Task to carry out: Update the records below by changing each "computer-use agent" to "screen-navigation agent" and leave everything else as it is.

-- Material for this task start --

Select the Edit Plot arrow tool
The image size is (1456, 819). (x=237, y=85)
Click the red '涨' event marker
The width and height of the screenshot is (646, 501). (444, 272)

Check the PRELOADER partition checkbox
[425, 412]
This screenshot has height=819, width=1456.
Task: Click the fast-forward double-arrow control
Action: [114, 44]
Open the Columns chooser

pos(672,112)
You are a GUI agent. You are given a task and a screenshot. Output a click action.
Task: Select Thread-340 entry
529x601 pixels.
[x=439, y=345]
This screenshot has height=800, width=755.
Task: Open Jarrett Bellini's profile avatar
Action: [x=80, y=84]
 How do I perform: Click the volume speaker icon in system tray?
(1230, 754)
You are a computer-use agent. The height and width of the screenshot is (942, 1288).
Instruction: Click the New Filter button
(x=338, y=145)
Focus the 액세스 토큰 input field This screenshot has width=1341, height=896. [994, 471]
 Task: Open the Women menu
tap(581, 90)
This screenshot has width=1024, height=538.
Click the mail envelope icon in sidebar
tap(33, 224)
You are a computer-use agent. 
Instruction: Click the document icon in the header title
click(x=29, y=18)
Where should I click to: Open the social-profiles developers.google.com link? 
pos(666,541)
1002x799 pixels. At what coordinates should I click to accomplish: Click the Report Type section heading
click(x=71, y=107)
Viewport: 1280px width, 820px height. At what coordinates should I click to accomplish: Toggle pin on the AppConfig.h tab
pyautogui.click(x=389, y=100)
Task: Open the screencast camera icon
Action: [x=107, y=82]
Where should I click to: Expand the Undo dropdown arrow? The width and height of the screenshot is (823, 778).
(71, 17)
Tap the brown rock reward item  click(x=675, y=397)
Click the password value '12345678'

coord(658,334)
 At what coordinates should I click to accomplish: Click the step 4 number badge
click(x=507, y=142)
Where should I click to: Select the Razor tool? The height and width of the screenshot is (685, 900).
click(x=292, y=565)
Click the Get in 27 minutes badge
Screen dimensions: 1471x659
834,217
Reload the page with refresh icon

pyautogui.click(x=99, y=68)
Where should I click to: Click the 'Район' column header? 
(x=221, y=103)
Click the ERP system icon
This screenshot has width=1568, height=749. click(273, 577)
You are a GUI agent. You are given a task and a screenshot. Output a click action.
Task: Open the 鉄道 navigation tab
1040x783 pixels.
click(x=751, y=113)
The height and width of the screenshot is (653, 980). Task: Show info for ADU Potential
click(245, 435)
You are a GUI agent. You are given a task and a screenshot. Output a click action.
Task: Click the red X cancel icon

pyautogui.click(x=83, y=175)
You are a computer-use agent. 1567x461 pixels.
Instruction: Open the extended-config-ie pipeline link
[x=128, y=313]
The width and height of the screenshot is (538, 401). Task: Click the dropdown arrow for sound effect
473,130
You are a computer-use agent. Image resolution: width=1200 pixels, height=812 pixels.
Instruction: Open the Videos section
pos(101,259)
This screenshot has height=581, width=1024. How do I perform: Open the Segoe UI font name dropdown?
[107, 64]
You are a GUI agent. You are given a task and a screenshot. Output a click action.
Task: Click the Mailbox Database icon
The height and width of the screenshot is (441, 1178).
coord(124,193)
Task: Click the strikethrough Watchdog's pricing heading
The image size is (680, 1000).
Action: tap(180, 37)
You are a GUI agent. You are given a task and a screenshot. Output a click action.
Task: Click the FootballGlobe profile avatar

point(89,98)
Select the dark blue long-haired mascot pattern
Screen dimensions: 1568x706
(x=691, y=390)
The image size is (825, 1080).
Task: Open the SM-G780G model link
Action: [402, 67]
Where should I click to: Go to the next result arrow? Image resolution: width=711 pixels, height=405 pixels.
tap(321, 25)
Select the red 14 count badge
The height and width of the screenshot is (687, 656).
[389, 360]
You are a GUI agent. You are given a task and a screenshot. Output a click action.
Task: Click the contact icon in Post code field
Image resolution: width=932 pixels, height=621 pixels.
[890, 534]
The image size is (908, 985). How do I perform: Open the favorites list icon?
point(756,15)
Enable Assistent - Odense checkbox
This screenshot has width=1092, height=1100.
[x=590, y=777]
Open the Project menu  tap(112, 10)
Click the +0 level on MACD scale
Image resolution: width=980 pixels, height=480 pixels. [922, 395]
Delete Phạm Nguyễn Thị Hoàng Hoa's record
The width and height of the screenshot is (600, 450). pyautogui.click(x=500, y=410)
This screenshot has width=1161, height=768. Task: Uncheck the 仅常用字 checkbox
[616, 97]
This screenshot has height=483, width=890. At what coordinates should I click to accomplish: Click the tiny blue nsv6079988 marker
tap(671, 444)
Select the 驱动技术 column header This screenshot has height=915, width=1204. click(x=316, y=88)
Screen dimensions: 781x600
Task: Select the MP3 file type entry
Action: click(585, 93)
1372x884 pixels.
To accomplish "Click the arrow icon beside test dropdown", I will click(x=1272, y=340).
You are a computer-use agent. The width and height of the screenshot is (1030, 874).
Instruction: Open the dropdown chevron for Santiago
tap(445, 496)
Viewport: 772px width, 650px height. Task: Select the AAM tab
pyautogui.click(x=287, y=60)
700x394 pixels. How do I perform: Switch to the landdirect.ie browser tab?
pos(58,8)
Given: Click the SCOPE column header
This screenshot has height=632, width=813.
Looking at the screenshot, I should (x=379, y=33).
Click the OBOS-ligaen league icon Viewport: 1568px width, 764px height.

-- Material for this task end --

Answer in full:
Select the Edit Plot arrow tool
The image size is (1456, 819). (x=237, y=85)
Click the red '涨' event marker
The width and height of the screenshot is (646, 501). (444, 272)

Check the PRELOADER partition checkbox
[425, 412]
This screenshot has height=819, width=1456.
Task: Click the fast-forward double-arrow control
Action: [114, 44]
Open the Columns chooser

pos(672,112)
You are a GUI agent. You are given a task and a screenshot. Output a click action.
Task: Select Thread-340 entry
529x601 pixels.
[x=439, y=345]
This screenshot has height=800, width=755.
Task: Open Jarrett Bellini's profile avatar
Action: [x=80, y=84]
 How do I perform: Click the volume speaker icon in system tray?
(1230, 754)
You are a screen-navigation agent. The height and width of the screenshot is (942, 1288).
Instruction: Click the New Filter button
(x=338, y=145)
Focus the 액세스 토큰 input field This screenshot has width=1341, height=896. [994, 471]
 Task: Open the Women menu
tap(581, 90)
This screenshot has width=1024, height=538.
Click the mail envelope icon in sidebar
tap(33, 224)
You are a screen-navigation agent. 
Instruction: Click the document icon in the header title
click(x=29, y=18)
Where should I click to: Open the social-profiles developers.google.com link? 
pos(666,541)
1002x799 pixels. At what coordinates should I click to accomplish: Click the Report Type section heading
click(x=71, y=107)
Viewport: 1280px width, 820px height. At what coordinates should I click to accomplish: Toggle pin on the AppConfig.h tab
pyautogui.click(x=389, y=100)
Task: Open the screencast camera icon
Action: [x=107, y=82]
Where should I click to: Expand the Undo dropdown arrow? The width and height of the screenshot is (823, 778).
(71, 17)
Tap the brown rock reward item  click(x=675, y=397)
Click the password value '12345678'

coord(658,334)
 At what coordinates should I click to accomplish: Click the step 4 number badge
click(x=507, y=142)
Where should I click to: Select the Razor tool? The height and width of the screenshot is (685, 900).
click(x=292, y=565)
Click the Get in 27 minutes badge
Screen dimensions: 1471x659
834,217
Reload the page with refresh icon

pyautogui.click(x=99, y=68)
Where should I click to: Click the 'Район' column header? 
(x=221, y=103)
Click the ERP system icon
This screenshot has width=1568, height=749. click(273, 577)
You are a GUI agent. You are given a task and a screenshot. Output a click action.
Task: Open the 鉄道 navigation tab
1040x783 pixels.
click(x=751, y=113)
The height and width of the screenshot is (653, 980). Task: Show info for ADU Potential
click(245, 435)
You are a GUI agent. You are given a task and a screenshot. Output a click action.
Task: Click the red X cancel icon

pyautogui.click(x=83, y=175)
You are a screen-navigation agent. 1567x461 pixels.
Instruction: Open the extended-config-ie pipeline link
[x=128, y=313]
The width and height of the screenshot is (538, 401). Task: Click the dropdown arrow for sound effect
473,130
You are a screen-navigation agent. Image resolution: width=1200 pixels, height=812 pixels.
Instruction: Open the Videos section
pos(101,259)
This screenshot has height=581, width=1024. How do I perform: Open the Segoe UI font name dropdown?
[107, 64]
You are a GUI agent. You are given a task and a screenshot. Output a click action.
Task: Click the Mailbox Database icon
The height and width of the screenshot is (441, 1178).
coord(124,193)
Task: Click the strikethrough Watchdog's pricing heading
The image size is (680, 1000).
Action: tap(180, 37)
You are a GUI agent. You are given a task and a screenshot. Output a click action.
Task: Click the FootballGlobe profile avatar

point(89,98)
Select the dark blue long-haired mascot pattern
Screen dimensions: 1568x706
(x=691, y=390)
The image size is (825, 1080).
Task: Open the SM-G780G model link
Action: [402, 67]
Where should I click to: Go to the next result arrow? Image resolution: width=711 pixels, height=405 pixels.
tap(321, 25)
Select the red 14 count badge
The height and width of the screenshot is (687, 656).
[389, 360]
You are a GUI agent. You are given a task and a screenshot. Output a click action.
Task: Click the contact icon in Post code field
Image resolution: width=932 pixels, height=621 pixels.
[890, 534]
The image size is (908, 985). How do I perform: Open the favorites list icon?
point(756,15)
Enable Assistent - Odense checkbox
This screenshot has width=1092, height=1100.
[x=590, y=777]
Open the Project menu  tap(112, 10)
Click the +0 level on MACD scale
Image resolution: width=980 pixels, height=480 pixels. [922, 395]
Delete Phạm Nguyễn Thị Hoàng Hoa's record
The width and height of the screenshot is (600, 450). pyautogui.click(x=500, y=410)
This screenshot has width=1161, height=768. Task: Uncheck the 仅常用字 checkbox
[616, 97]
This screenshot has height=483, width=890. At what coordinates should I click to accomplish: Click the tiny blue nsv6079988 marker
tap(671, 444)
Select the 驱动技术 column header This screenshot has height=915, width=1204. click(x=316, y=88)
Screen dimensions: 781x600
Task: Select the MP3 file type entry
Action: click(585, 93)
1372x884 pixels.
To accomplish "Click the arrow icon beside test dropdown", I will click(x=1272, y=340).
You are a screen-navigation agent. The width and height of the screenshot is (1030, 874).
Instruction: Open the dropdown chevron for Santiago
tap(445, 496)
Viewport: 772px width, 650px height. Task: Select the AAM tab
pyautogui.click(x=287, y=60)
700x394 pixels. How do I perform: Switch to the landdirect.ie browser tab?
pos(58,8)
Given: Click the SCOPE column header
This screenshot has height=632, width=813.
Looking at the screenshot, I should (x=379, y=33).
Click the OBOS-ligaen league icon Viewport: 1568px width, 764px height.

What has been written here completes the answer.